Eight days later, Hudbay published a full-page advertisement in the Arizona Capitol Times, a Phoenix newspaper that covers the state legislature, featuring a lengthy letter from Murphy strongly supporting Copper World. Murphy praised Copper World for “shar(ing) information openly” with the town.
On May 11, the town’s assistant city manager sent SSSR an email in response to our April 16 letter. In the email, Beth Abramovitz confirmed that Hudbay had not reported the groundwater pumping. However, she stated that since the agreement didn’t include a “specific deadline” there is no violation. She added that the town is working with Hudbay to “establish a regular reporting schedule” for future groundwater pumping reports.
Abramovitz also confirmed that Hudbay has not directly recharged CAP water within the replenishment area defined in the contract. But once again, she found an excuse not to enforcement the contract.
Abramovitz said the town is including CAP water Hudbay has previously stored at the Pima Mine Road Recharge facility, which is north of the contract’s replenishment boundary, as meeting the 105% recharge requirement.
The town, Abramovitz said, has concluded, without presenting any evidence, that an unknown amount of Hudbay’s water injected into the Pima Mine Road Recharge Facility spread underground to the south. Therefore, the town says, this water falls within the contract’s replenishment boundary and meets the 105% recharge requirement.
This logic not only ignores the standard practice that the location of groundwater recharge is legally defined by where the water is actually injected, it also ignores the fact that groundwater in Sahuarita area flows to the northwest. This means any water injected at the Pima Mine Road Recharge Facility would be flowing away from Sahuarita.
It’s obvious Sahuarita’s elected leaders and staff will do everything they can to support the Copper World project, including whitewashing violations of a crucial agreement.
Thirteen years after the farsighted contract was signed by former Mayor Duane Blumberg, there is overwhelming evidence that Hudbay will face extraordinary challenges in obtaining sufficient CAP water to recharge the massive amount of groundwater Copper World will require over the 44-year life of the project. The mine will pump more than 170 billion gallons of groundwater, according to a Hudbay technical report.
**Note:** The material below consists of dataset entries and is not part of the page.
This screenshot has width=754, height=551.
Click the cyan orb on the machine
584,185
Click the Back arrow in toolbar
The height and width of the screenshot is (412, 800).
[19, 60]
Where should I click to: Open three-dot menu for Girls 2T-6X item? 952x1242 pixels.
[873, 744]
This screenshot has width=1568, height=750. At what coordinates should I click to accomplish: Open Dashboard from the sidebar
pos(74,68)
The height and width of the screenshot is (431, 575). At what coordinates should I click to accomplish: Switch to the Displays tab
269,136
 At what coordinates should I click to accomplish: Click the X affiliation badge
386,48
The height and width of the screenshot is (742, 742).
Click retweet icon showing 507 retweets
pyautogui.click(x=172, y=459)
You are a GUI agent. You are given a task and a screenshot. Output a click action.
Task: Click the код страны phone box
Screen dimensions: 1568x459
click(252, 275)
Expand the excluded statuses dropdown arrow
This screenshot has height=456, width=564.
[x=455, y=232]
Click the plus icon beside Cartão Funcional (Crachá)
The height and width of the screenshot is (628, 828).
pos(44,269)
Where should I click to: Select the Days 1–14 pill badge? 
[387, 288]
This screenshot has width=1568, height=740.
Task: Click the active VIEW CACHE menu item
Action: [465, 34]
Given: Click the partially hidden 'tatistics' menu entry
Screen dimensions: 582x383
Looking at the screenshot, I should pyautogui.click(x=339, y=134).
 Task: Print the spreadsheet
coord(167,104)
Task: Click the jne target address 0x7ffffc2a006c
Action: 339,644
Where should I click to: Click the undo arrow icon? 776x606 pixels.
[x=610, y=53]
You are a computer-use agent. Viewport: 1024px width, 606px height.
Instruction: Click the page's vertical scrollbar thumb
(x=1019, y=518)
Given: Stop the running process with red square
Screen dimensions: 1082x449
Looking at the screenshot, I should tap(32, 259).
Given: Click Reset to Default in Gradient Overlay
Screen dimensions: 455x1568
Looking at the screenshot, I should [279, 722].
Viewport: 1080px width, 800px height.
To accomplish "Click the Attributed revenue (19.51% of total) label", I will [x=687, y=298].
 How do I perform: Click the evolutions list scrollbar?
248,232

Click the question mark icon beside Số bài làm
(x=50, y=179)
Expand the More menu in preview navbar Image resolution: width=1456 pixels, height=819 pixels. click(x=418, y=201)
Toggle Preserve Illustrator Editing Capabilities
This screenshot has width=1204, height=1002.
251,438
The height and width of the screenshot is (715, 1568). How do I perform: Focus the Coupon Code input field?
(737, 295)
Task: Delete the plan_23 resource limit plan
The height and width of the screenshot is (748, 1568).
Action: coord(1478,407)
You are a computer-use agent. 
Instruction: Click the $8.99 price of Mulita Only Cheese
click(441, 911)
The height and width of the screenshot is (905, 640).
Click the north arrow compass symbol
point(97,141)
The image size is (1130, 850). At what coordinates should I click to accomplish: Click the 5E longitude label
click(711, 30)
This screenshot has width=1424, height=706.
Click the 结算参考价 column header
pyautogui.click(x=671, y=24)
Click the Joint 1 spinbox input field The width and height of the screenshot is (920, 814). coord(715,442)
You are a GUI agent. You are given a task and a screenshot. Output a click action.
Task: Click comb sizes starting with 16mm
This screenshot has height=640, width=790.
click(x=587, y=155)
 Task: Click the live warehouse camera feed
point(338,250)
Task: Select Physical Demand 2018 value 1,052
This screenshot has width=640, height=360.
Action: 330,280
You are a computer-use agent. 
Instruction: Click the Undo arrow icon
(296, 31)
The Colorado River is gripped by a megadrought, this year’s snowpack runoff is projected to hit record lows and future CAP allocations are likely to be significantly reduced.
Rather than acting as Hudbay public relations employees, a Sahuarita council that is truly serving the public interest should be holding a public hearing that requires Hudbay to provide firm contracts that show Hudbay has sufficient CAP water to replenish 105% of the aquifer throughout the life of the mine.
Hudbay has already proven it can’t be trusted by failing to report its groundwater pumping and failure to recharge CAP water within the contract boundary. Now is not the time for the town council to look the other way.


John:
As a resident of Sahuarita, what can you suggest that I (representing a group of Sonora HOA citizens) can additionally do to require the Town Council & employees to schedule a meeting to produce factual evidence of what Hudbay is – or actually isn’t – doing to comply with the 105% replenishment guarantee and to report past & current usage.